* [Zadanie do wykonania] Zmień „Instagram” na „TikTok” we fragmencie od wiersza z „You are a GUI” do wiersza z „Do not fill out” włącznie. Podaj te wiersze ponownie, bez żadnych innych zmian.
━━ Wpisy do ćwiczenia
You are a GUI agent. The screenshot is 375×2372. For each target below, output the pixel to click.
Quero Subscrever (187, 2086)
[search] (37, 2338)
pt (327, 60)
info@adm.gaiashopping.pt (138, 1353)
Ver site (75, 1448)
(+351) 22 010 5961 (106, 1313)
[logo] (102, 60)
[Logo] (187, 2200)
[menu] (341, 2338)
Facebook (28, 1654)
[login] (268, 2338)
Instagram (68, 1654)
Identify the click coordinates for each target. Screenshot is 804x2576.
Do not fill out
━━━━
━━ Wpisy do ćwiczenia
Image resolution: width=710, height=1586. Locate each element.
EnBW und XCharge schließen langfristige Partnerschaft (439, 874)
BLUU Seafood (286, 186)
━━━━
* [Wynik ćwiczenia]
You are a GUI agent. The screenshot is 375×2372. For each target below, output the pixel to click.
Quero Subscrever (187, 2086)
[search] (37, 2338)
pt (327, 60)
info@adm.gaiashopping.pt (138, 1353)
Ver site (75, 1448)
(+351) 22 010 5961 (106, 1313)
[logo] (102, 60)
[Logo] (187, 2200)
[menu] (341, 2338)
Facebook (28, 1654)
[login] (268, 2338)
TikTok (68, 1654)
Identify the click coordinates for each target. Screenshot is 804x2576.
Do not fill out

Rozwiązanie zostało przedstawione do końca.